Collected data entries:
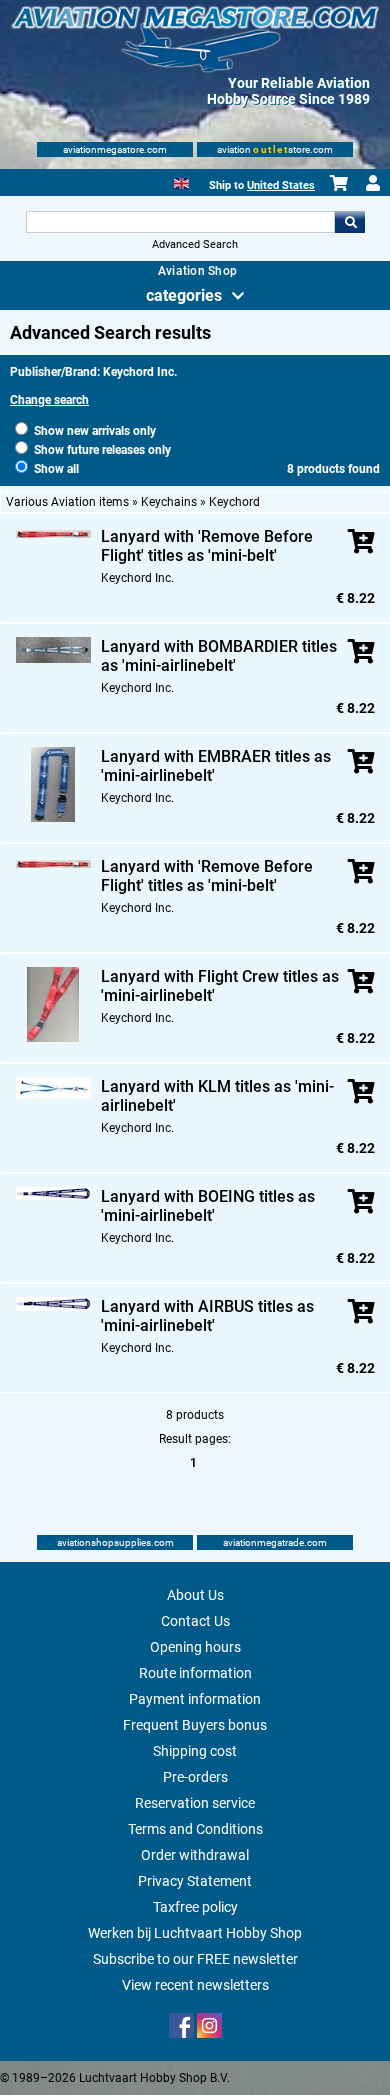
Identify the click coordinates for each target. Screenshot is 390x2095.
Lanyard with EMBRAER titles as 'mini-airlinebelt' (216, 766)
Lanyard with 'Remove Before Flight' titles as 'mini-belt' (207, 546)
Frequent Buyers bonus (195, 1725)
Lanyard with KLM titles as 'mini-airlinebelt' (217, 1096)
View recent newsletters (195, 1985)
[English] (181, 181)
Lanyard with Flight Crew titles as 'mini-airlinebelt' (220, 986)
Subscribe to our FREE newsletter (195, 1959)
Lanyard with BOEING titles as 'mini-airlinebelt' (208, 1206)
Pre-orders (195, 1777)
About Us (195, 1595)
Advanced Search (195, 244)
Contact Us (195, 1621)
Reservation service (195, 1803)
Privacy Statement (195, 1881)
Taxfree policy (195, 1907)
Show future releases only (101, 450)
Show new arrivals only (93, 431)
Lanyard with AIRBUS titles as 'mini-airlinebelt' (207, 1316)
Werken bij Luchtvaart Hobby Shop (195, 1933)
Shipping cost (195, 1751)
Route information (195, 1673)
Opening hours (195, 1647)
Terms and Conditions (195, 1829)
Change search (49, 400)
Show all (55, 469)
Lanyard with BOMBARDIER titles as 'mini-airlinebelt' (219, 656)
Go (350, 222)
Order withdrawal (195, 1855)
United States (281, 185)
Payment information (195, 1699)
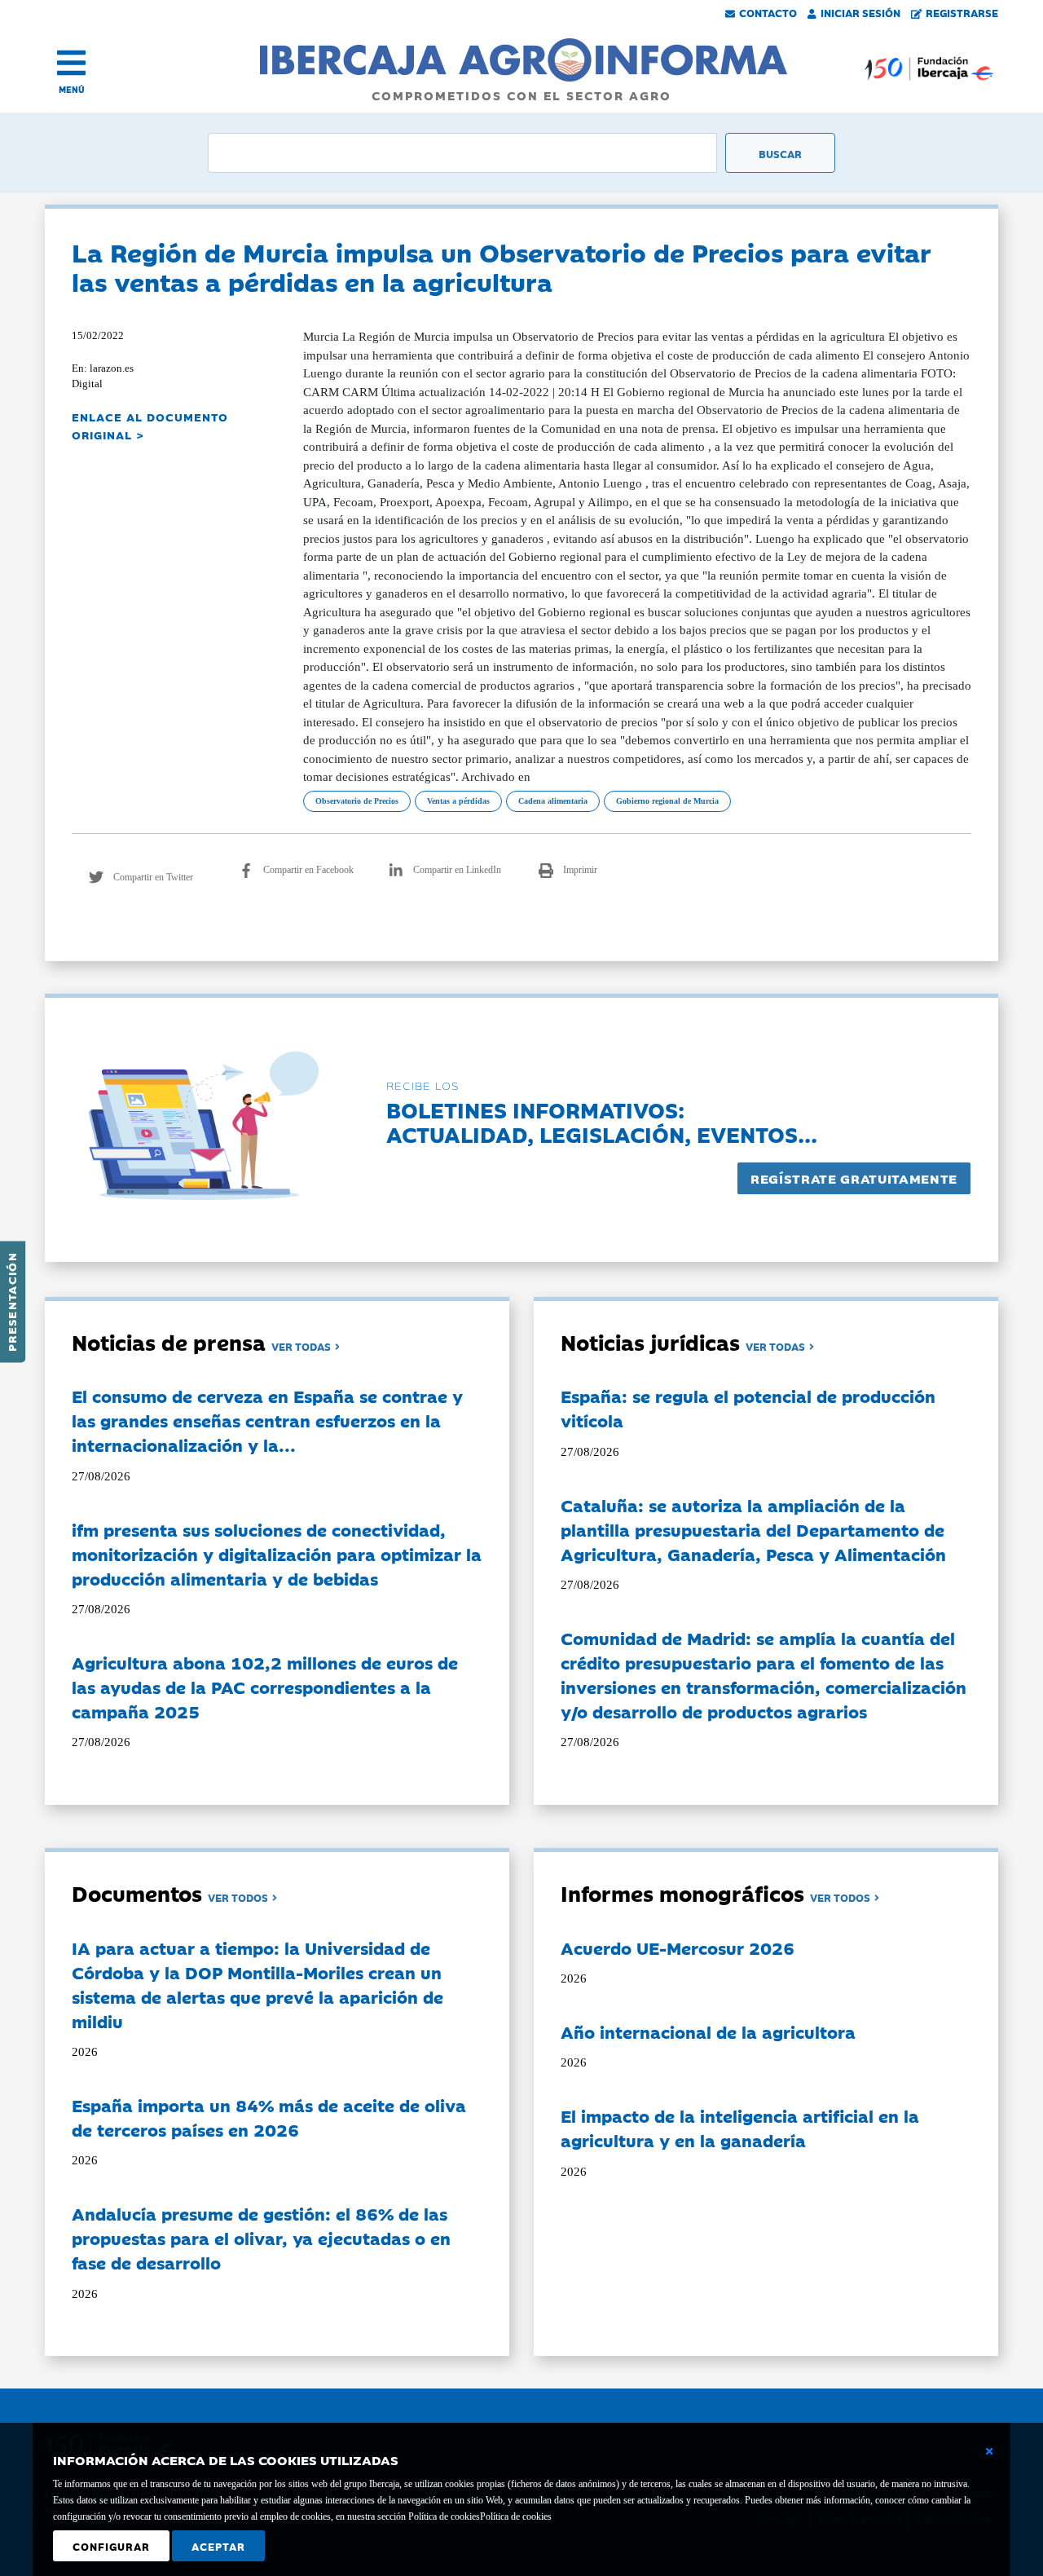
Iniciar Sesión (860, 12)
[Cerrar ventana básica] (989, 2451)
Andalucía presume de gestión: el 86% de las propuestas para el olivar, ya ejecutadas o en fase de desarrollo (261, 2237)
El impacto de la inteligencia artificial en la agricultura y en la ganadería (740, 2127)
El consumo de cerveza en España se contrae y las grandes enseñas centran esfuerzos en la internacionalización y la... (267, 1420)
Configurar (111, 2546)
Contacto (768, 12)
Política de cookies (516, 2516)
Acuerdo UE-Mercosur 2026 (677, 1947)
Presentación (11, 1302)
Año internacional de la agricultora (708, 2031)
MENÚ (72, 89)
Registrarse (962, 12)
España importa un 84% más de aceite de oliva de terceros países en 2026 (269, 2117)
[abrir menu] (71, 62)
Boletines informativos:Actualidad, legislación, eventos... (601, 1121)
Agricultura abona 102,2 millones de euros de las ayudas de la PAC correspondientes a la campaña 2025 (265, 1686)
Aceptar (218, 2546)
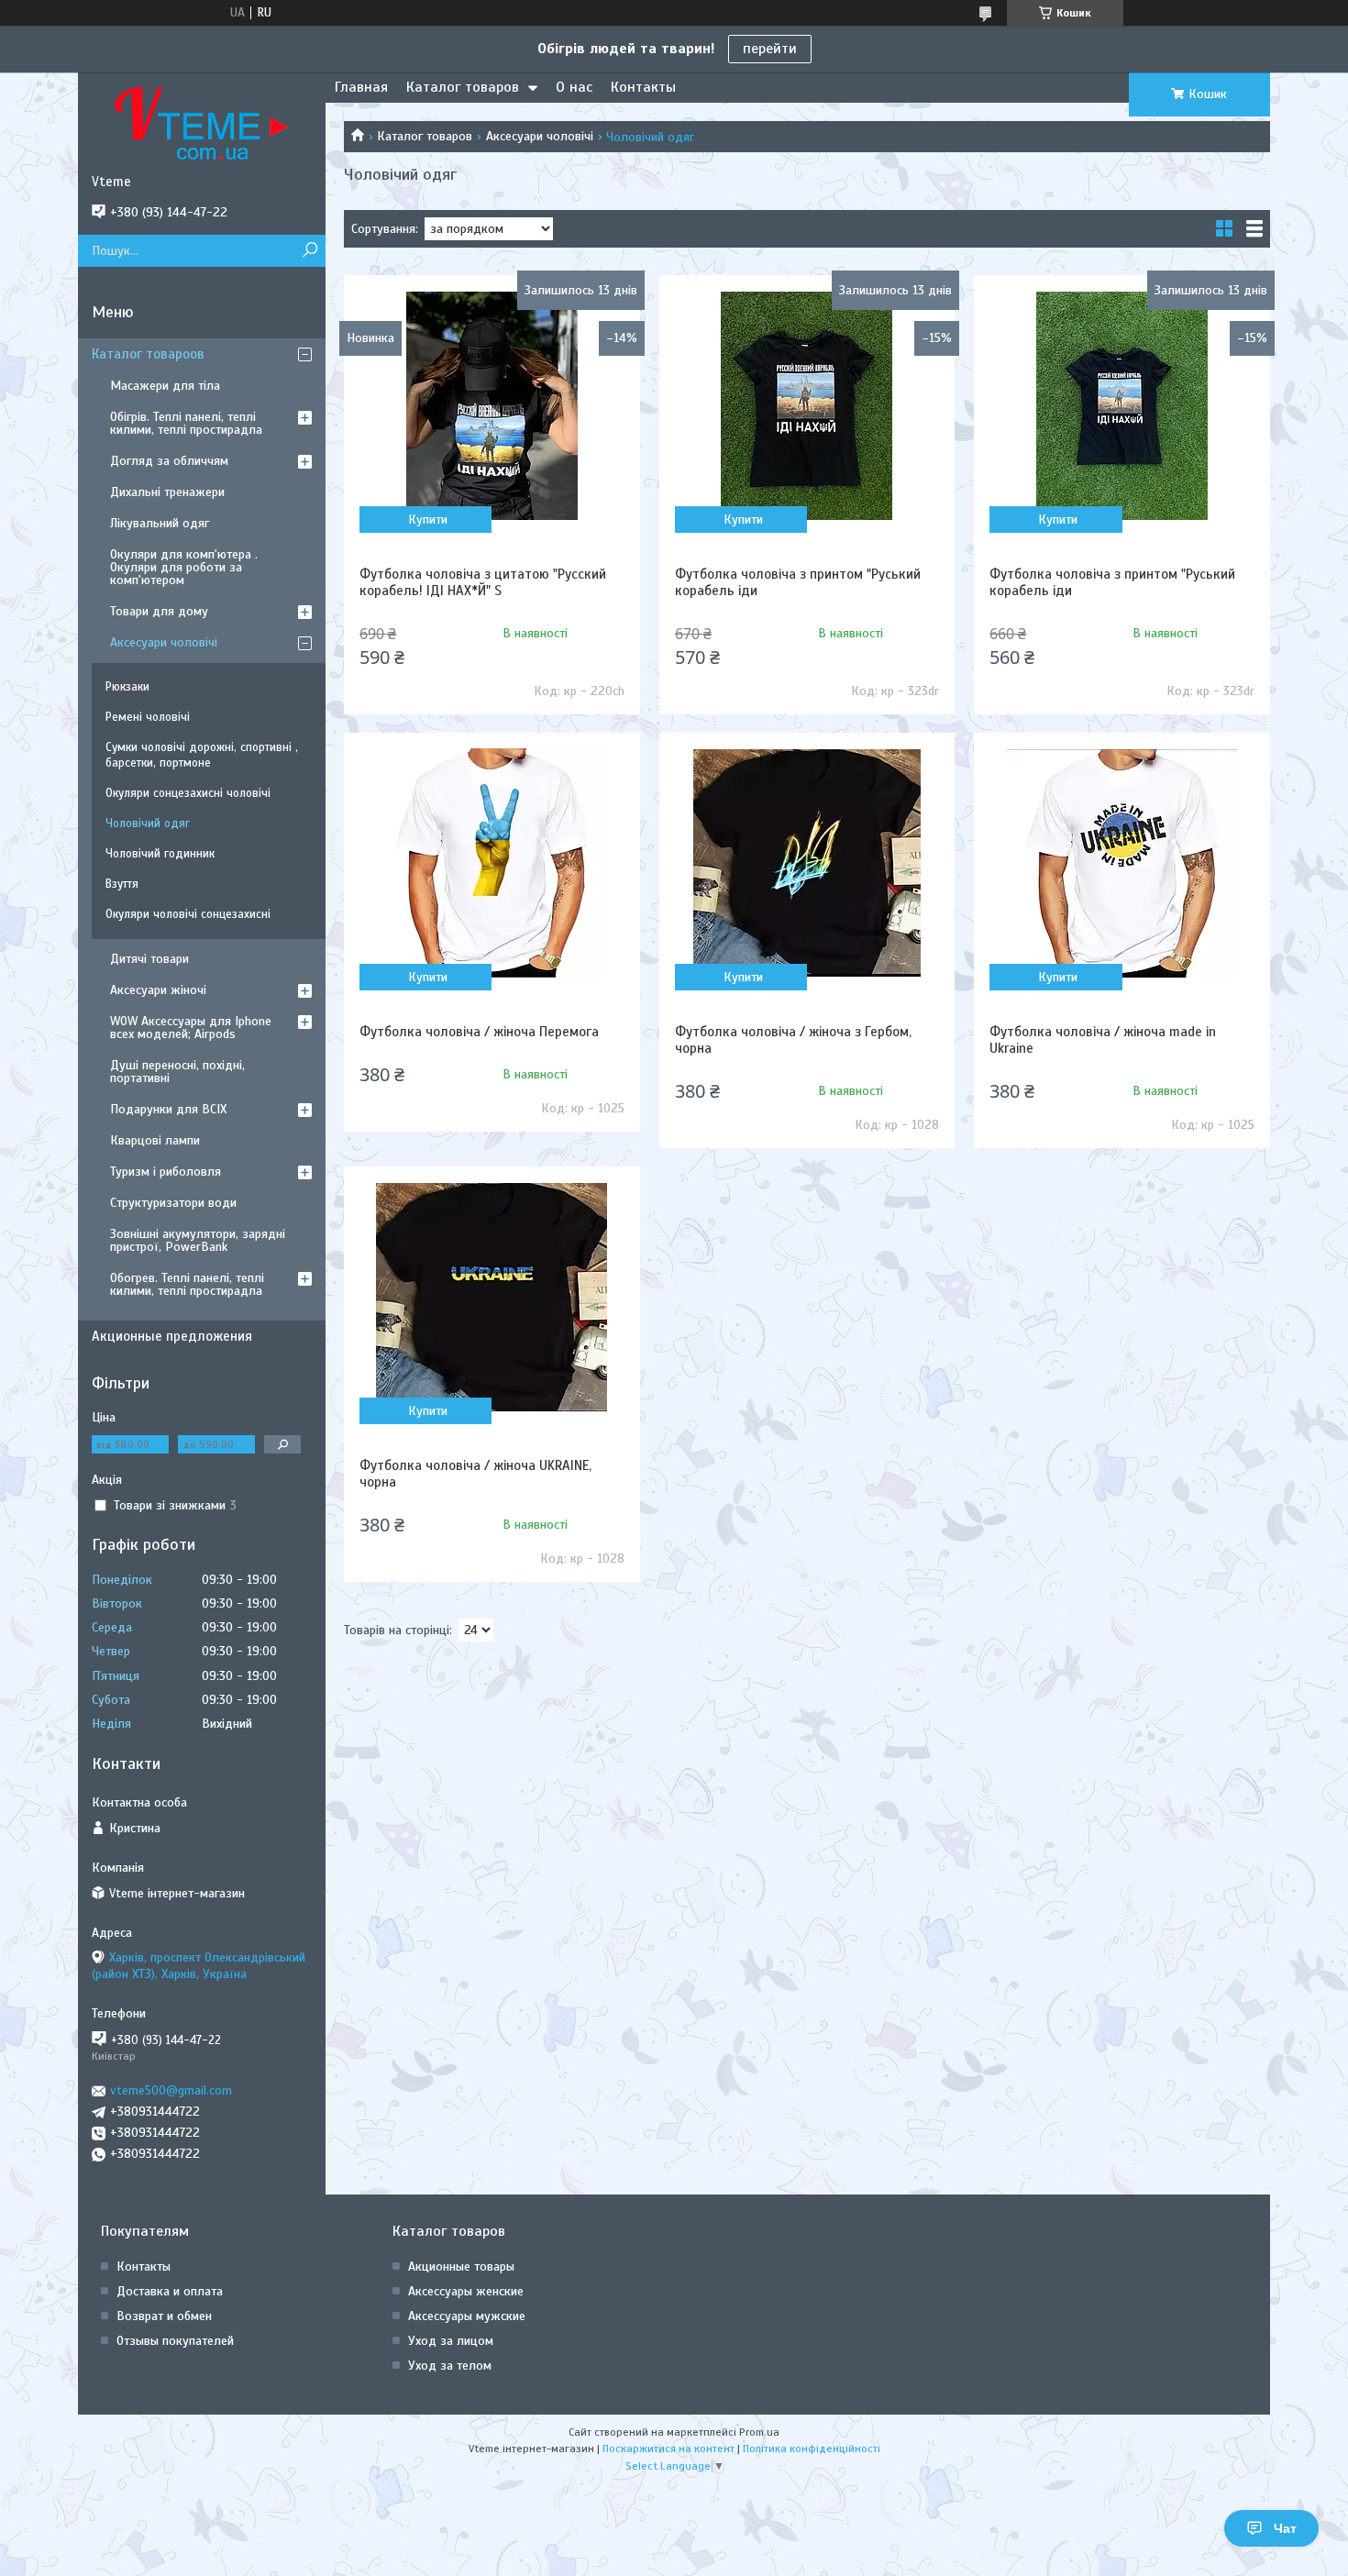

_About this exercise_. The answer must be a word-for-word copy of all the entries, containing no pictures.

_Task answer_.
Identify the click coordinates for each target. Screenshot is 390x2095.
Lanyard with EMBRAER titles as 'mini-airlinebelt' (216, 766)
Lanyard with 'Remove Before Flight' titles as 'mini-belt' (207, 546)
Frequent Buyers bonus (195, 1725)
Lanyard with KLM titles as 'mini-airlinebelt' (217, 1096)
View recent newsletters (195, 1985)
[English] (181, 181)
Lanyard with Flight Crew titles as 'mini-airlinebelt' (220, 986)
Subscribe to our FREE newsletter (195, 1959)
Lanyard with BOEING titles as 'mini-airlinebelt' (208, 1206)
Pre-orders (195, 1777)
About Us (195, 1595)
Advanced Search (195, 244)
Contact Us (195, 1621)
Reservation service (195, 1803)
Privacy Statement (195, 1881)
Taxfree policy (195, 1907)
Show future releases only (101, 450)
Show new arrivals only (93, 431)
Lanyard with AIRBUS titles as 'mini-airlinebelt' (207, 1316)
Werken bij Luchtvaart Hobby Shop (195, 1933)
Shipping cost (195, 1751)
Route information (195, 1673)
Opening hours (195, 1647)
Terms and Conditions (195, 1829)
Change search (49, 400)
Show all (55, 469)
Lanyard with BOMBARDIER titles as 'mini-airlinebelt' (219, 656)
Go (350, 222)
Order withdrawal (195, 1855)
United States (281, 185)
Payment information (195, 1699)
Iniciar Sesión (860, 12)
[Cerrar ventana básica] (989, 2451)
Andalucía presume de gestión: el 86% de las propuestas para el olivar, ya ejecutadas o en fase de desarrollo (261, 2237)
El impacto de la inteligencia artificial en la agricultura y en la ganadería (740, 2127)
El consumo de cerveza en España se contrae y las grandes enseñas centran esfuerzos en la internacionalización y la... (267, 1420)
Configurar (111, 2546)
Contacto (768, 12)
Política de cookies (516, 2516)
Acuerdo UE-Mercosur 2026 (677, 1947)
Presentación (11, 1302)
Año internacional de la agricultora (708, 2031)
MENÚ (72, 89)
Registrarse (962, 12)
España importa un 84% más de aceite de oliva de terceros países en 2026 (269, 2117)
[abrir menu] (71, 62)
Boletines informativos:Actualidad, legislación, eventos... (601, 1121)
Agricultura abona 102,2 millones de euros de las ayudas de la PAC correspondientes a la campaña 2025 (265, 1686)
Aceptar (218, 2546)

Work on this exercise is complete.